[Stored data entries]
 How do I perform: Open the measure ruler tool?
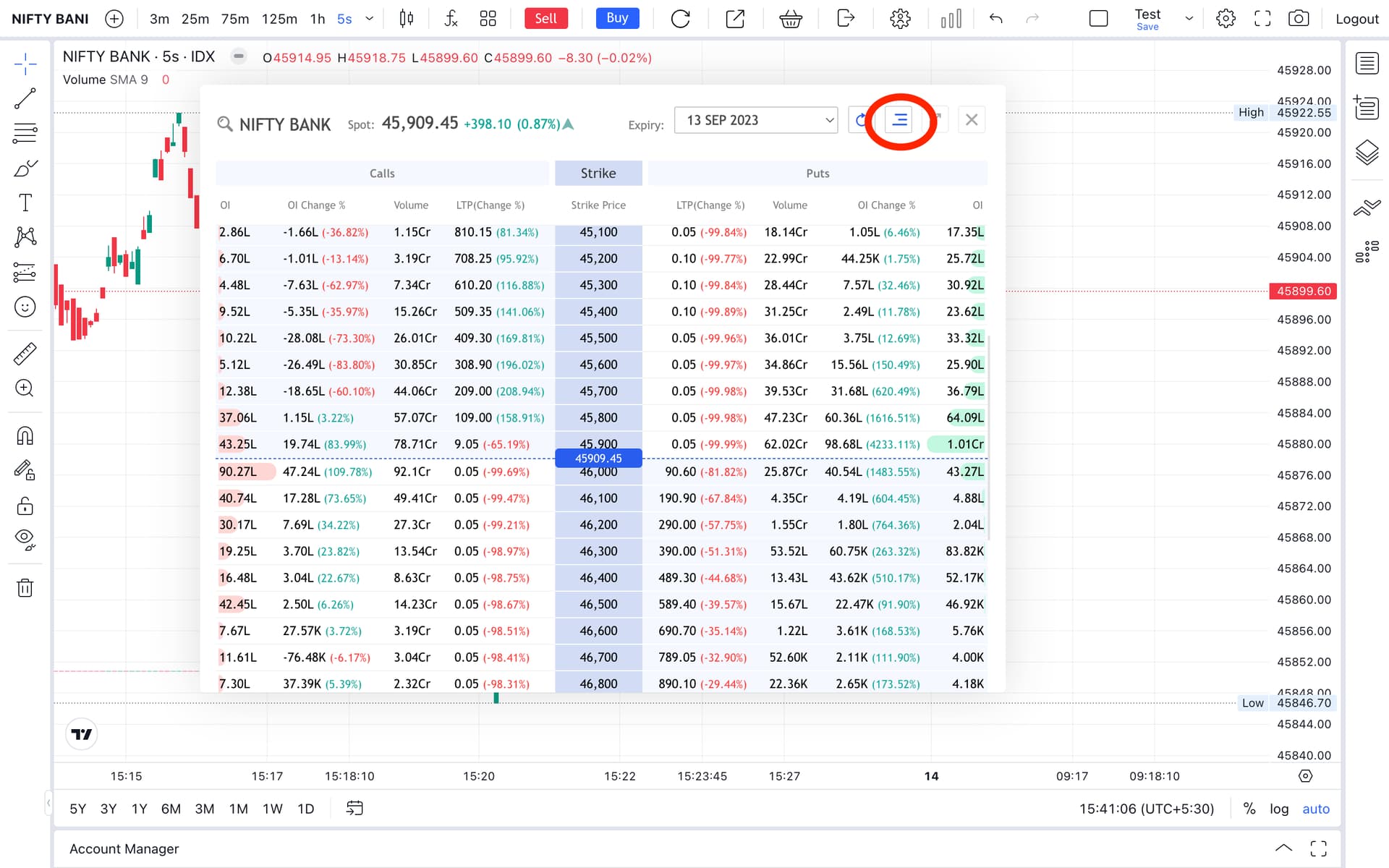[25, 354]
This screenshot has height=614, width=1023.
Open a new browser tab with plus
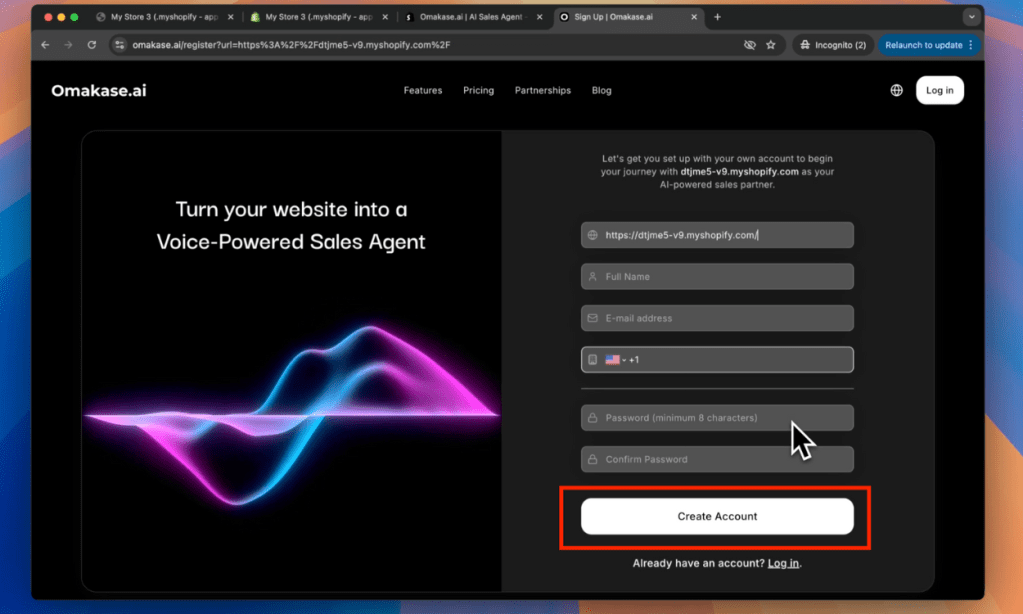coord(717,17)
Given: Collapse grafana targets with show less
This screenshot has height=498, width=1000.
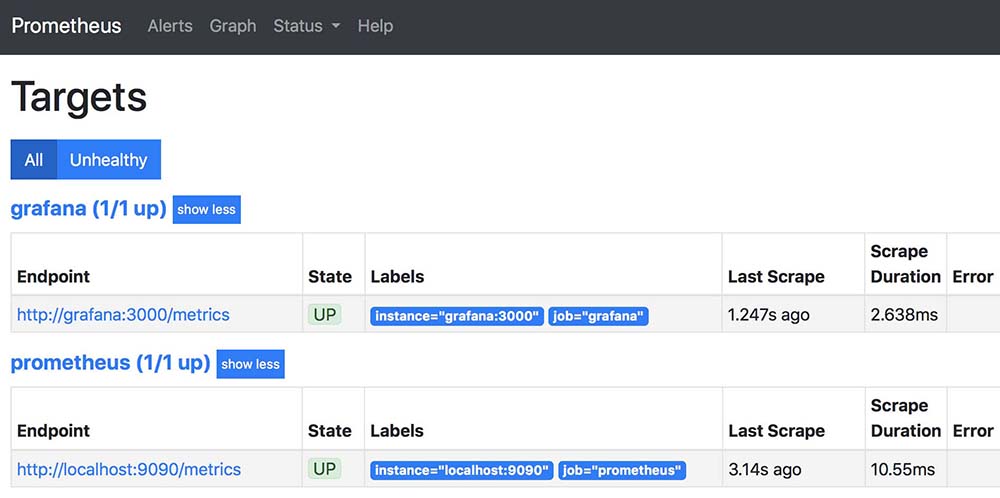Looking at the screenshot, I should click(206, 210).
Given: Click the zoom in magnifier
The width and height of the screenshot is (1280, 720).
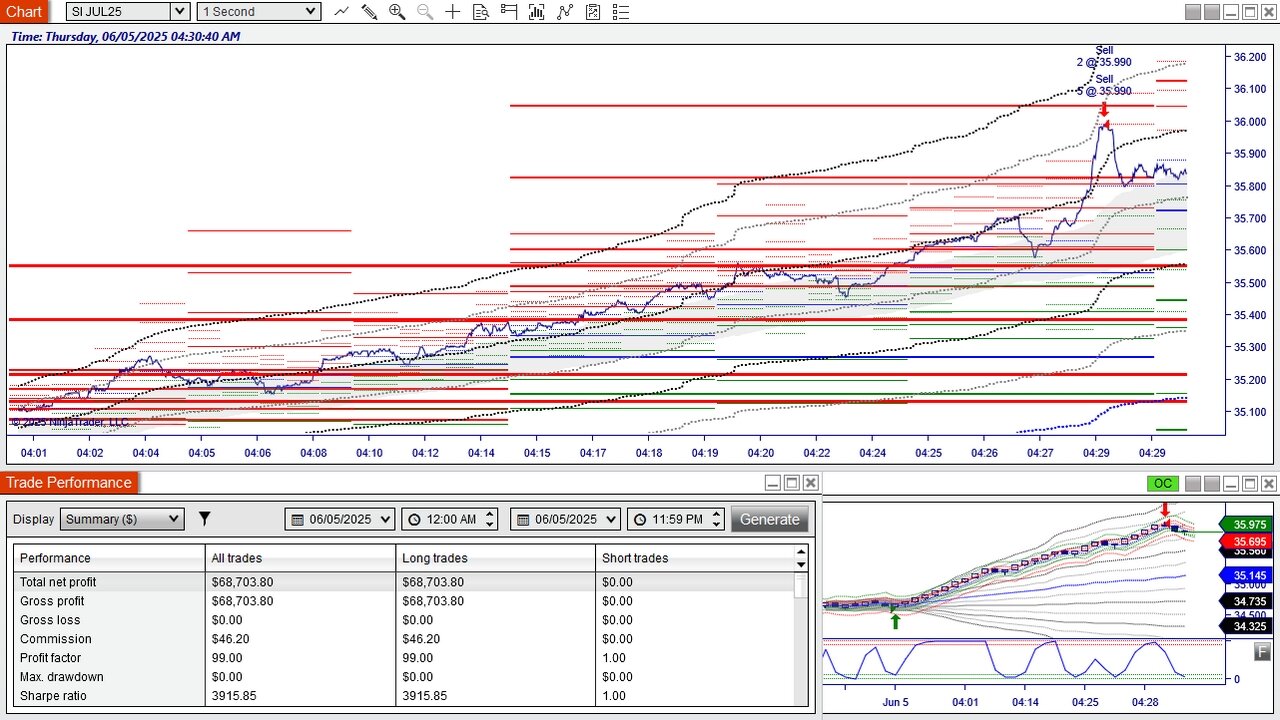Looking at the screenshot, I should (397, 12).

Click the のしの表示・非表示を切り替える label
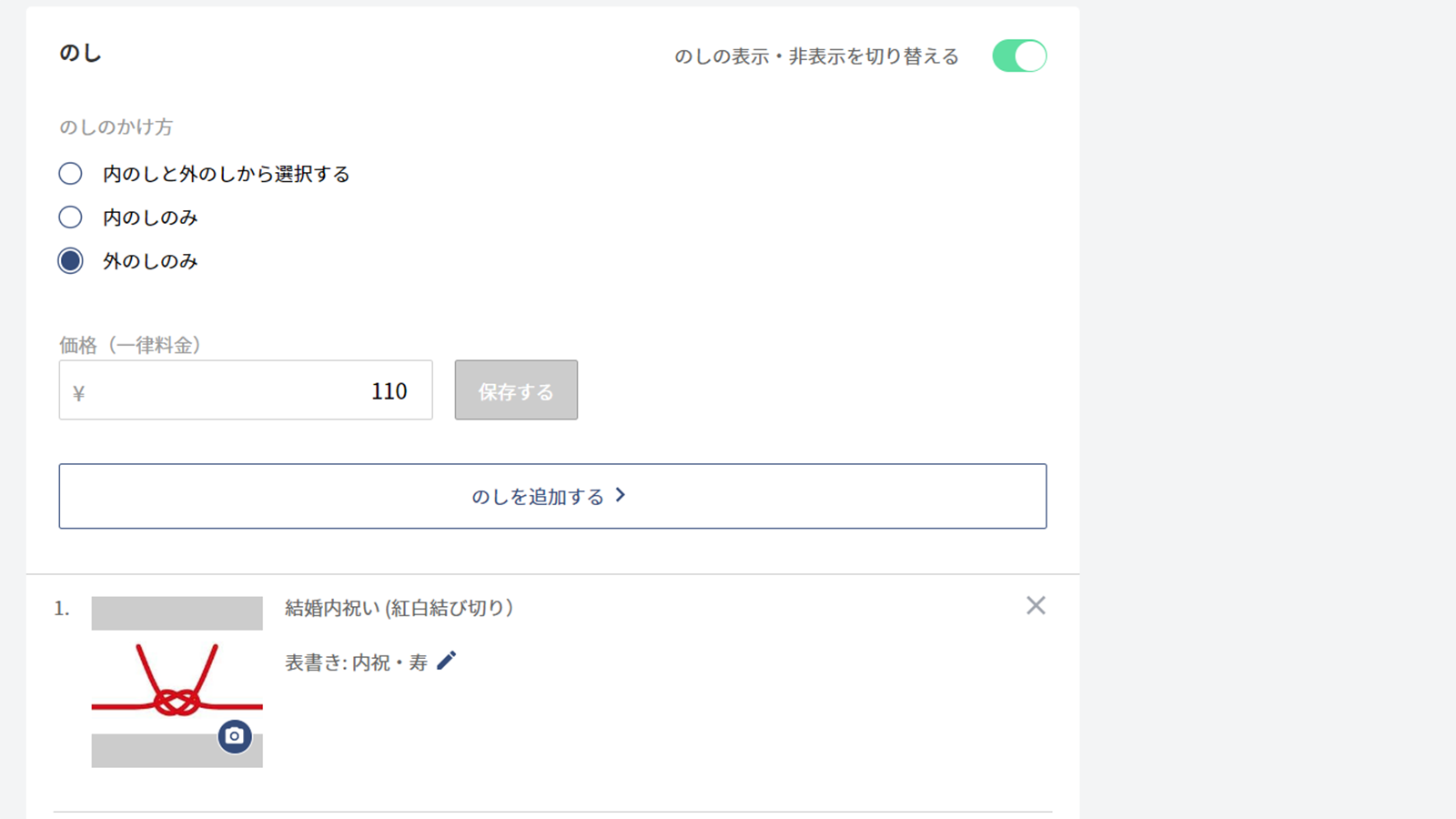816,56
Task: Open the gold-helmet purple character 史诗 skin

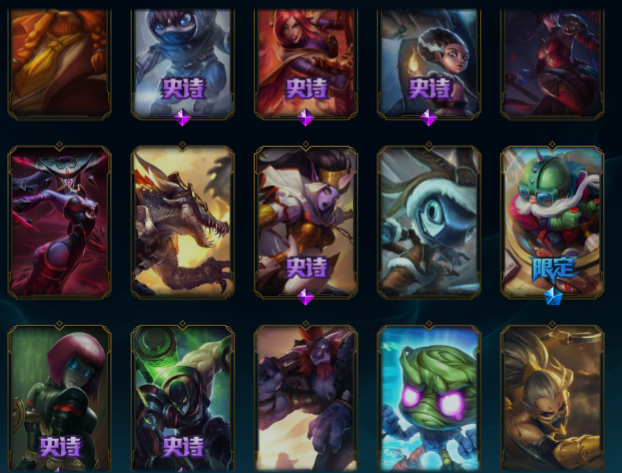Action: point(306,222)
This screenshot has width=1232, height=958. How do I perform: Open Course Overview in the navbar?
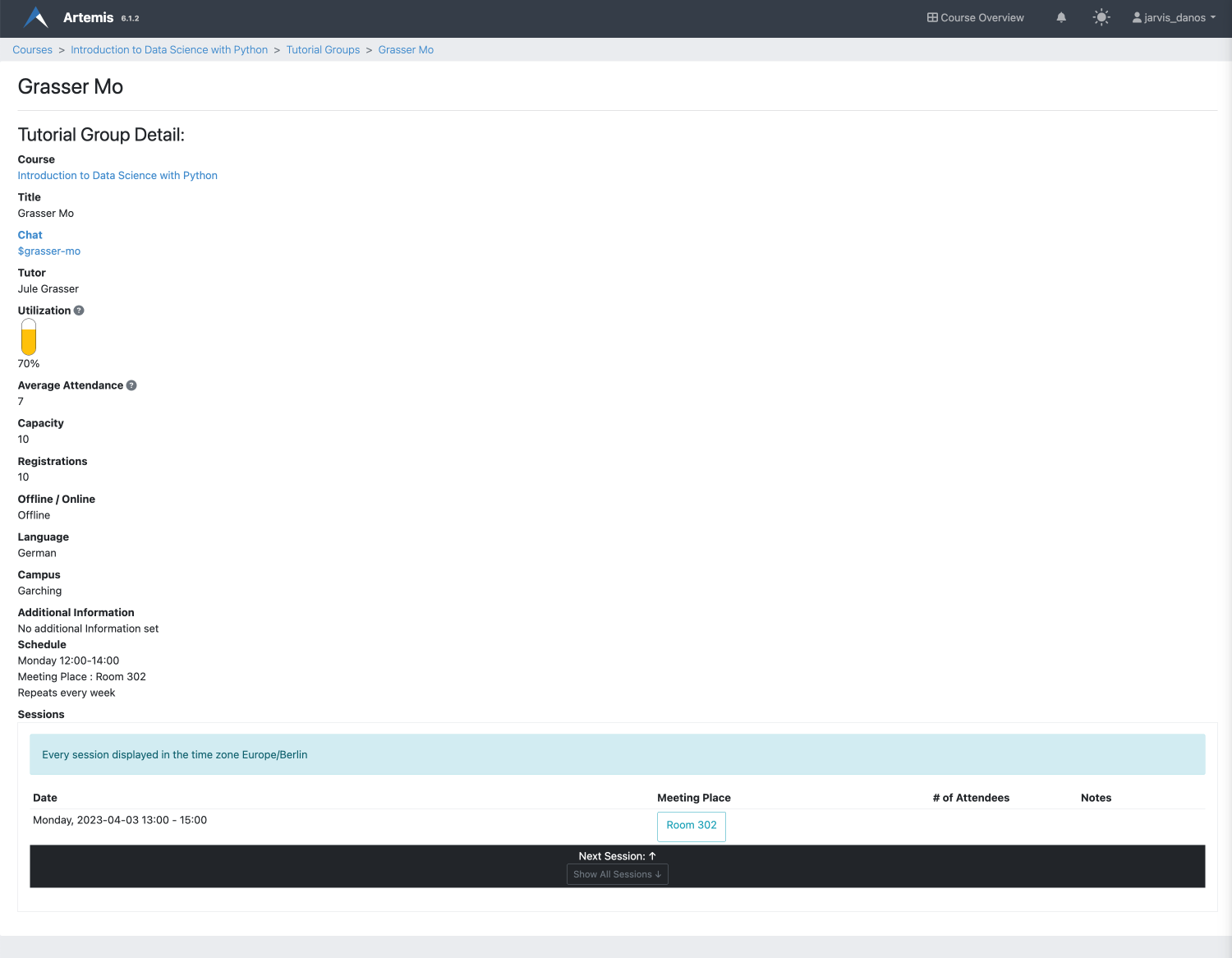tap(976, 17)
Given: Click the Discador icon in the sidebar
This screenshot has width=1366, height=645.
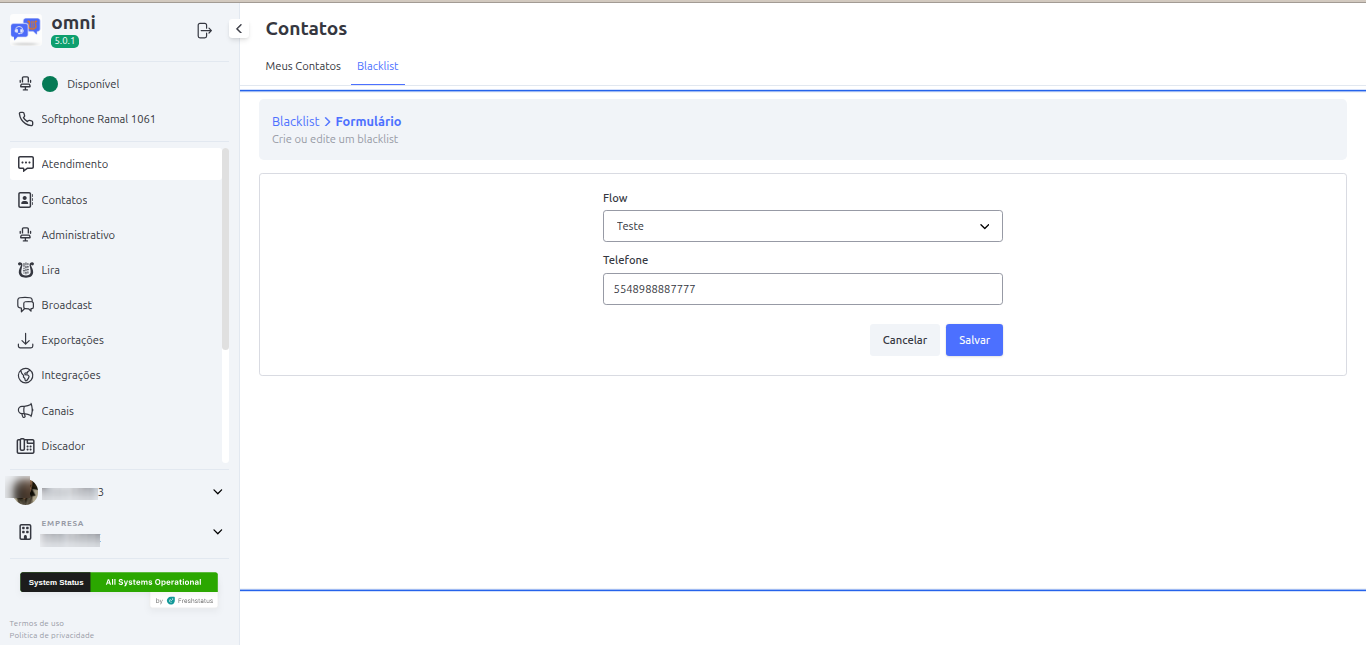Looking at the screenshot, I should coord(26,446).
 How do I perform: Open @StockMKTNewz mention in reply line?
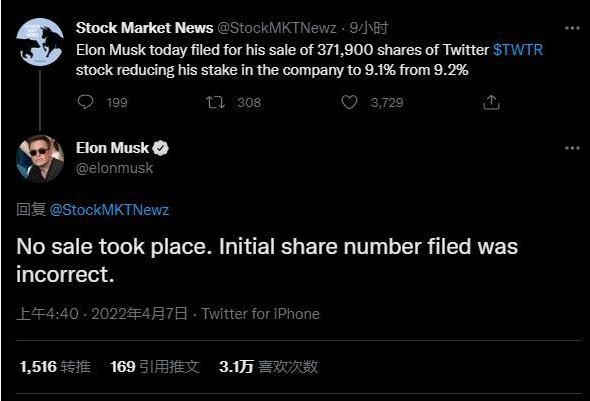pos(109,210)
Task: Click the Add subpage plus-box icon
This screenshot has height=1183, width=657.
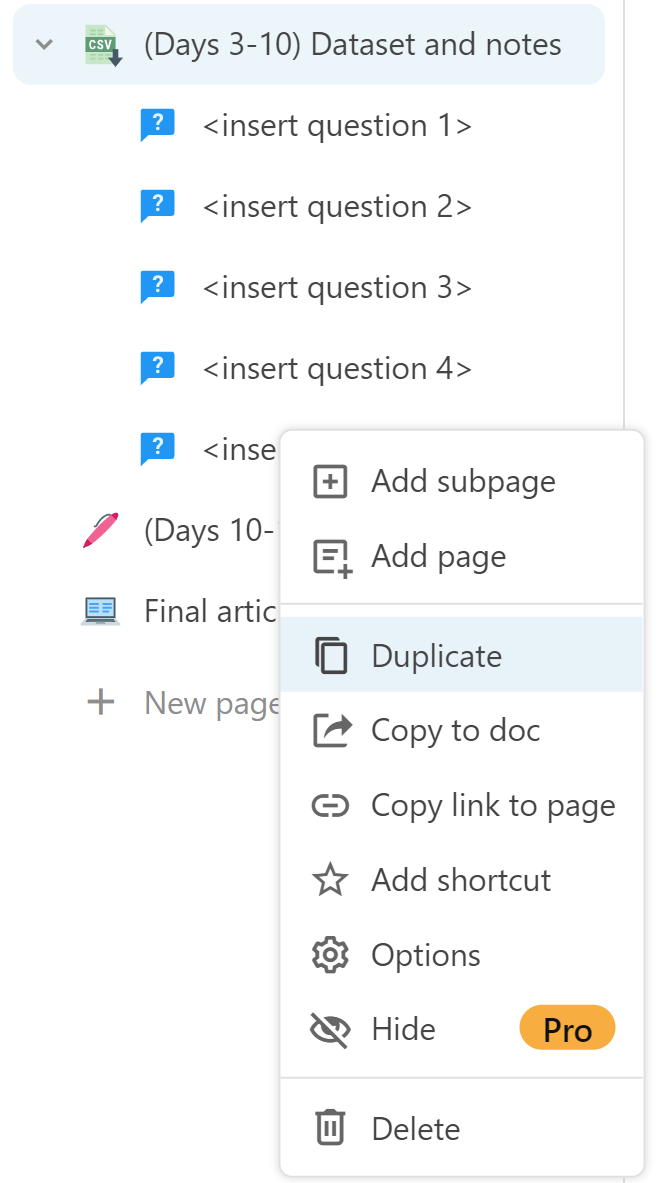Action: pos(330,482)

WHAT YOU SHOULD DO: Could the entries above be printed again exactly, apart from the pictures?

RESULT BELOW:
 How do I perform: Open the measure ruler tool?
[25, 354]
This screenshot has height=614, width=1023.
Open a new browser tab with plus
coord(717,17)
Given: Collapse grafana targets with show less
This screenshot has height=498, width=1000.
Looking at the screenshot, I should click(206, 210).
Given: Click the zoom in magnifier
The width and height of the screenshot is (1280, 720).
Looking at the screenshot, I should (397, 12).

Click the のしの表示・非表示を切り替える label
816,56
Task: Open the gold-helmet purple character 史诗 skin

Action: point(306,222)
This screenshot has width=1232, height=958. How do I perform: Open Course Overview in the navbar?
tap(976, 17)
Given: Click the Discador icon in the sidebar
This screenshot has width=1366, height=645.
Looking at the screenshot, I should coord(26,446).
 How do I perform: Open @StockMKTNewz mention in reply line?
pos(109,210)
Task: Click the Add subpage plus-box icon
This screenshot has height=1183, width=657.
Action: pos(330,482)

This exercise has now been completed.